All of the data below should be written out exactly.

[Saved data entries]
——————

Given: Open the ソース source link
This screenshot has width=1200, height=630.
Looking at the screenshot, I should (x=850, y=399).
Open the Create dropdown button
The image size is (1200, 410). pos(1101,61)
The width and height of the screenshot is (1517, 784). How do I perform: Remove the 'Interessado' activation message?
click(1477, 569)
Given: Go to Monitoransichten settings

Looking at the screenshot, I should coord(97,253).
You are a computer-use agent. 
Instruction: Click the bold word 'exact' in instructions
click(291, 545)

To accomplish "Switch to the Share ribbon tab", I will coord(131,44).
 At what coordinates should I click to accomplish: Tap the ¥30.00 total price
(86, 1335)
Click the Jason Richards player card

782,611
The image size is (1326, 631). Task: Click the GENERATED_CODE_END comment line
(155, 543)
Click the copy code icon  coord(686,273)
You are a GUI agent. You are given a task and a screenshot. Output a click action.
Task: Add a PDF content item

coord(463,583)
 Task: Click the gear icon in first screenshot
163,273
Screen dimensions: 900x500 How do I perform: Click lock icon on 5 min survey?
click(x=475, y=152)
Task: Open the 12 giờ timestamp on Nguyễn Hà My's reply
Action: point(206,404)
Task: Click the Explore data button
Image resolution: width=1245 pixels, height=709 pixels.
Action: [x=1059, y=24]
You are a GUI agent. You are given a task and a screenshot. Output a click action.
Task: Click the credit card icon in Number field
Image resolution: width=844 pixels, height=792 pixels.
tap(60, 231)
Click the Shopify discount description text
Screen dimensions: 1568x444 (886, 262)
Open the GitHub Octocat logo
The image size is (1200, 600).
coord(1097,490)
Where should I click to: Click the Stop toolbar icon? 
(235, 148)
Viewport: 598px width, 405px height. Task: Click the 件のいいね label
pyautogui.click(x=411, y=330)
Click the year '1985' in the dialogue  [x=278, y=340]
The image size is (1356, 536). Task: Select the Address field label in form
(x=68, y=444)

——————

● **Answer to the problem**
Given: Open the ソース source link
This screenshot has width=1200, height=630.
Looking at the screenshot, I should (x=850, y=399).
Open the Create dropdown button
The image size is (1200, 410). pos(1101,61)
The width and height of the screenshot is (1517, 784). How do I perform: Remove the 'Interessado' activation message?
click(1477, 569)
Given: Go to Monitoransichten settings

Looking at the screenshot, I should coord(97,253).
You are a computer-use agent. 
Instruction: Click the bold word 'exact' in instructions
click(291, 545)

To accomplish "Switch to the Share ribbon tab", I will coord(131,44).
 At what coordinates should I click to accomplish: Tap the ¥30.00 total price
(86, 1335)
Click the Jason Richards player card

782,611
The image size is (1326, 631). Task: Click the GENERATED_CODE_END comment line
(155, 543)
Click the copy code icon  coord(686,273)
You are a GUI agent. You are given a task and a screenshot. Output a click action.
Task: Add a PDF content item

coord(463,583)
 Task: Click the gear icon in first screenshot
163,273
Screen dimensions: 900x500 How do I perform: Click lock icon on 5 min survey?
click(x=475, y=152)
Task: Open the 12 giờ timestamp on Nguyễn Hà My's reply
Action: point(206,404)
Task: Click the Explore data button
Image resolution: width=1245 pixels, height=709 pixels.
Action: [x=1059, y=24]
You are a GUI agent. You are given a task and a screenshot. Output a click action.
Task: Click the credit card icon in Number field
Image resolution: width=844 pixels, height=792 pixels.
tap(60, 231)
Click the Shopify discount description text
Screen dimensions: 1568x444 (886, 262)
Open the GitHub Octocat logo
The image size is (1200, 600).
coord(1097,490)
Where should I click to: Click the Stop toolbar icon? 
(235, 148)
Viewport: 598px width, 405px height. Task: Click the 件のいいね label
pyautogui.click(x=411, y=330)
Click the year '1985' in the dialogue  [x=278, y=340]
The image size is (1356, 536). Task: Select the Address field label in form
(x=68, y=444)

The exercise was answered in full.